See Section A.4 of the supplementary appendix available at Biostatistics online for further simulation results that show another aspect of robustness of the restricted fence to “bad” groupings.
Finally, there is interest in comparing the restricted fence with the adaptive fence (Jiang and others, 2008) or SAF (Jiang and others, 2009). Although the latter are not computationally feasibles for the simulation setting considered in Section 3.1, which has 30 candidate variables, we have provided limited simulation results for a (much) lower dimensional problem. The comparison is in terms of both the selection performance and the computational costs. See Section A.5 of the supplementary appendix available at Biostatistics online.
SUPPLEMENTARY MATERIAL
Supplementary material is available at http://biostatistics.oxfordjournals.org.
FUNDING
The research was supported, in part, by National Science Foundation (DMS-02-03676 and DMS-04-02824).

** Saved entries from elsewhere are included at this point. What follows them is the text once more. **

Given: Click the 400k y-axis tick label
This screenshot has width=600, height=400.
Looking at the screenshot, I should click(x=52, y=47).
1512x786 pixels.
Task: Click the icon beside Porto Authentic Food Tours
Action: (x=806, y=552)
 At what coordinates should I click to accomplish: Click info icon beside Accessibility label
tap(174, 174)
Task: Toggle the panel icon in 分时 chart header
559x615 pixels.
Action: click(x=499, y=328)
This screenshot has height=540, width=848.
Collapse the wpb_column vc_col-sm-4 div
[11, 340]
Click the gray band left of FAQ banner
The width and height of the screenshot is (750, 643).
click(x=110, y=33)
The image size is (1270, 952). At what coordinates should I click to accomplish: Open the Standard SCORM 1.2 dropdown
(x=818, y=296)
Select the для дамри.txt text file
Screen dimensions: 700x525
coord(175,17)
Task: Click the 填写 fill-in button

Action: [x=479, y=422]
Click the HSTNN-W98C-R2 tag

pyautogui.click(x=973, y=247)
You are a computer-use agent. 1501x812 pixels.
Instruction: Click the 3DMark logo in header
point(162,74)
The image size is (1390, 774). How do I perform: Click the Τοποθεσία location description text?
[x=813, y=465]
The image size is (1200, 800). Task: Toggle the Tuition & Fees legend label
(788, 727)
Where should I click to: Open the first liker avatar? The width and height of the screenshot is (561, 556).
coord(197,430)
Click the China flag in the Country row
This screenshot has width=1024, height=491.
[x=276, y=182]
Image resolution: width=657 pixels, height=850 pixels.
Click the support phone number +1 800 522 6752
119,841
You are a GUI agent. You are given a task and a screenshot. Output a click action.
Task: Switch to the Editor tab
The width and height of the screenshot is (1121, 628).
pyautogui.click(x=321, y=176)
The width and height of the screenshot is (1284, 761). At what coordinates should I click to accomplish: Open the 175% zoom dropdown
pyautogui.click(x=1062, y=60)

The authors are grateful to Dr Marta Van Loan for kindly providing 2 data sets from her research laboratory at the USDA Western Human Nutrition Research Center located at UC-Davis and for consultation and helpful discussions. The authors also wish to thank an Associate Editor and 2 referees for their insightful comments. Conflict of Interest: None declared.